A lineage of women makers precedes me. My great grandmothers, grandmothers, and mother all made objects that decorate my home. Waste paper baskets, key rings, wooden pocketbooks, knitted and crocheted garments and blankets, lace linens, cut lamp-shades, sewn clothing, holiday ornaments, hand-cut wooden jigsaw puzzles, gardens, and good food were just a few. Beautifying the home was a result of keeping the domestic hands and mind active. Gifted handmade objects were valued by loved ones. I learned to appreciate the importance and intimacy of the decorative arts at home.
I make all sorts of things but pottery is my main stay. A love of food and people gives pottery meaning. My love of the earth and all of its bounty becomes decoration on the surfaces of my pots. I hope my work reminds people to take a closer look around.

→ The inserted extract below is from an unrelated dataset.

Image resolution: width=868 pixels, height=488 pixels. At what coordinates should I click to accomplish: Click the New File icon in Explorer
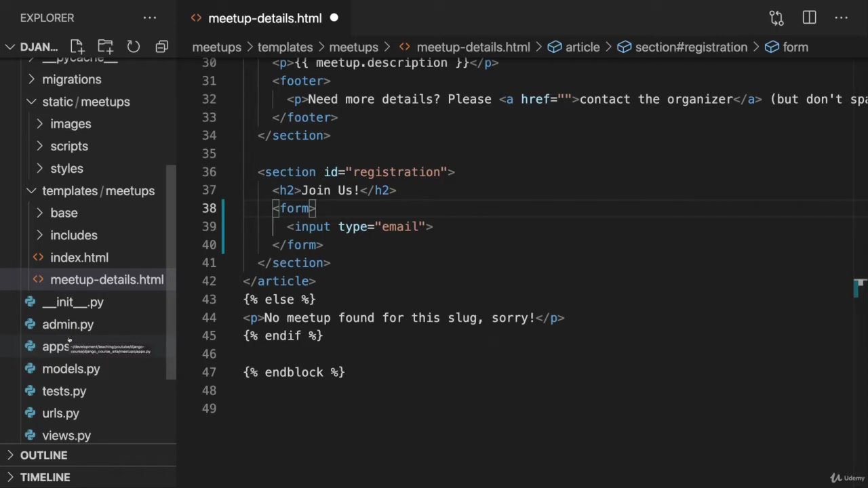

I have traveled to Morocco four times. Developing countries inspire me with awe and deep respect. I have always been a practical person. In Morocco people have very little, so what they need they make. Everywhere you look, people are making things with their hands. Need has necessitated the skills required to make things. The Muslims consider decoration and beauty, a reflection of Allah. Allah is beauty. Beauty is rendered as decoration. The Moroccans elaborately decorate their objects and surroundings. Time is slow in this part of the world. People take time to make objects very special. There is so little excess yet hand hewed decoration is abundant. The decorative translation of devotion is abstract. Somehow I relate to this conversion.
Selected Collections:
Collections (limited selection) A.I.R. Vallauris Nerman Museum of Contemporary Art Schein-Joseph International Museum of Ceramic Art at Alfred University Barbara Friedell Collection The Huntington Museum of Art Aberystwyth Arts Center NCECA Permanent Collection George R. Gardiner Museum Islip Art Museum, Islip Tullie House Museum, Carlislle,UK Arizona State University Ceramics Collection John Michael Kohler Arts Center Collection Ann and Harry Wollman, David and Sara Leiberman Collection Archie Bray Foundation Louise Rosenfield Collection
MAIN GALLERY: artist Mark Pharis
Mark Pharis is known for wheel-thrown stoneware high-fired functional pottery in his early career and from the early 1990s onward for slab-built low fired earthenware utilitarian objects. Pharis uses paper templates to develop components of slab-built works. The surface technique is minimal, in early work Pharis used earth-toned glazes and later work often features contrasting brightly colored geometric shapes.
Pharis’ formative years as a student at the University of Minnesota with Warren Mackenzie inform his studio practice.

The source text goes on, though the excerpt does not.